The features of the numeral: 1) the categorial meaning of number (cardinal and ordinal); 2) the narrow set of simple numerals; the specific forms of composition for compound numerals; the specific suffixal forms of derivation for ordinal numerals; 3) the functions of numerical attribute and numerical substantive.

The features of the pronoun: 1) the categorial meaning of indication (deixis); 2) the narrow sets of various status with the corresponding formal properties of categorial changeability and word-building; 3) the substantival and adjectival functions for different sets.

The features of the verb: 1) the categorial meaning of process (presented in the two upper series of forms, respectively, as finite process and non-finite process); 2) the forms of the verbal categories of person, number, tense, aspect, voice, mood; the opposition of the finite and non-finite forms; 3) the function of the finite predicate for the finite verb; the mixed verbal  other than verbal functions for the non-finite verb.

The features of the adverb: 1) the categorial meaning of the secondary property, i.e. the property of process or another property; 2) the forms of the degrees of comparison for qualitative adverbs; the specific suffixal forms of derivation; 3) the functions of various adverbial modifiers.

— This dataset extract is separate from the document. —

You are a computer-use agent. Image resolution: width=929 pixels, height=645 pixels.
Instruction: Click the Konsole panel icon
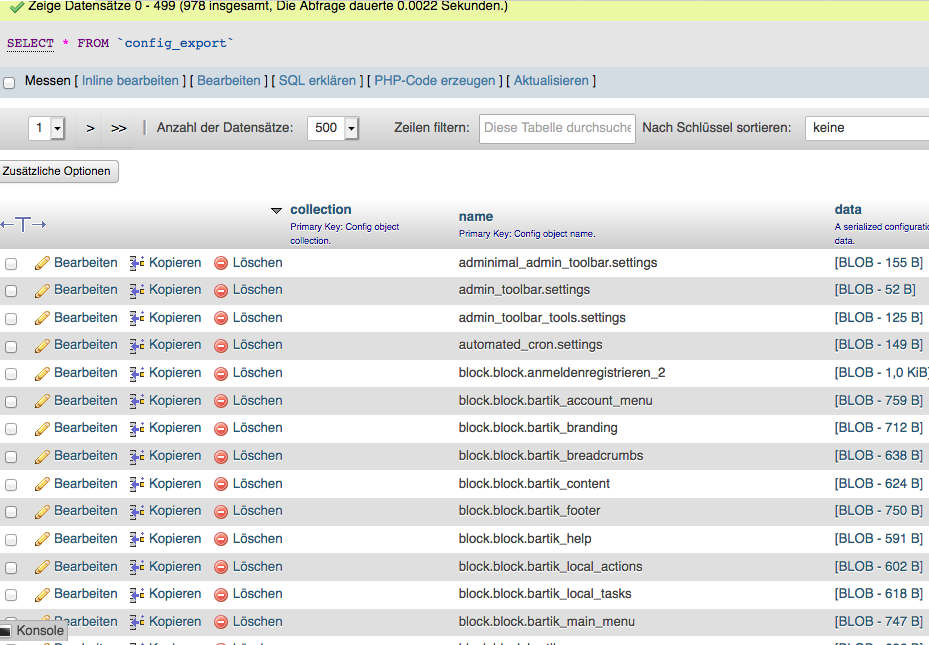[x=6, y=631]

We have surveyed the identifying properties of the notional parts of speech that unite the words of complete nominative meaning characterised by self-dependent functions in the sentence.

Contrasted against the notional parts of speech are words of incomplete nominative meaning and non-self-dependent, mediatory functions in the sentence. These are functional parts of speech.

On the principle of 'generalised form' only unchangeable words are traditionally treated under the heading of functional parts of speech. As for their individual forms as such, they are simply presented by the list, since the number of these words is limited, so that they needn't be identified on any general, operational scheme.

To the basic functional series of words in English belong the article, the preposition, the conjunction, the particle, the modal word, the interjection.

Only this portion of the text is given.